The Imitation Game (Morten Tyldum, 2014)
The Imitation Game begins with Benedict Cumberbatch telling us to pay attention, listen carefully, because he will only say this once. Well if this is anything like Tinker Tailor Soldier Spy I’m screwed, but thanks for the warning, babe. Cumberbatch stars as Alan Turing, an English mathematician who managed to break the supposedly unbreakable Enigma code used by the Nazis in World War II. I didn’t totally understand how the code-breaking worked, but the explanations provided were decent enough, and refreshingly succinct.
The obvious reason to see The Imitation Game is for our main man, Benedict. Hopefully the Cumberbitches will be able to cease their steady stream of tears over his recent engagement long enough to watch this fine performance. In good news, Alex Lawther does an incredible job copying Cumberbatch’s mannerisms to play young Alan, and I’m pretty sure he’s not engaged yet. Keira Knightley and Matthew Goode both add doses of likeable toffiness, making up a particularly fine cast.
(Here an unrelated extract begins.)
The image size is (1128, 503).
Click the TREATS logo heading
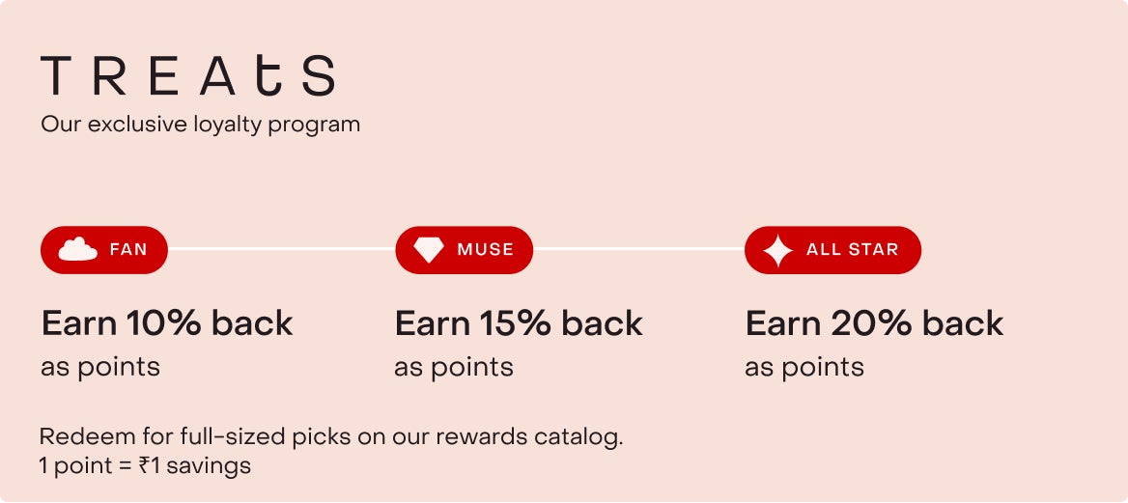188,75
Director Morten Tyldum should be feeling pretty chuffed with himself in his English language feature debut as Oscar buzz mounts and the possibility of a Best Director nomination looms. For a relative unknown he’s done well, though I can’t help but wonder if the strengths of this film are being overestimated – because of what it’s about and because it’s a British film being released at this time of year. It feels like an Oscar film, but is it extraordinary? Alan Turing certainly was, but I’m not so sure about the film, which reportedly takes many liberties with the truth. It looks sharp, Cumberbatch is divine (and deserves every nomination he gets) and the production values are clearly high standard. But the screenplay by Graham Moore (his first film) left me wanting. It wasn’t so much the dialogue – which was actually quite good – but the way Turing’s story was told.
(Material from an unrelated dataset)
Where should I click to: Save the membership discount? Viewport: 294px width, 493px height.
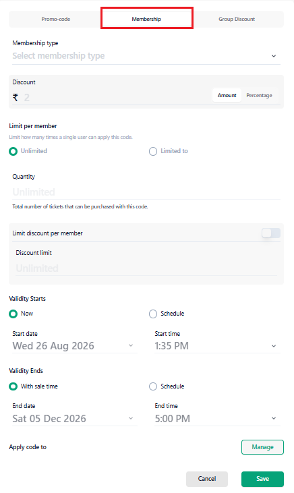(262, 479)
Turing’s contribution to the winning of the war is remarkable, and few will leave this film without feeling genuine admiration and respect for the man. Unfortunately, it’s also really rather depressing what befell Turing after his achievements, and I left this film feeling deflated. It’s depressing how much more homophobic the Western world was back then, and his treatment by the government was abhorrent. The Imitation Game didn’t spend too much time on this development and this didn’t seem right. The man was chemically castrated for being gay and it gets mentioned in one fleeting moment of dialogue at the end. And then we get told in freakin’ post script – spoiler alert re: true events – that he committed suicide a year later. Less time could have been spent on boring code stuff, and more on his mental health issues and the effect of the court-imposed medication. Perhaps the filmmakers thought this would be too depressing for a man who should be remembered primarily for his impressive achievements. Unfortunately, they appeared to brush over important aspects way too readily. For some, hints of Asperger’s might be enough to consider his character well-developed, but it wasn’t enough for me.
I can imagine that many will feel the need to heap praise upon this film, simply because it has that King’s Speech kind of vibe (read: a British true story during Oscar season). Heap it all you want on Benedict Cumberbatch, but the film itself doesn’t quite seem worthy of all the hype.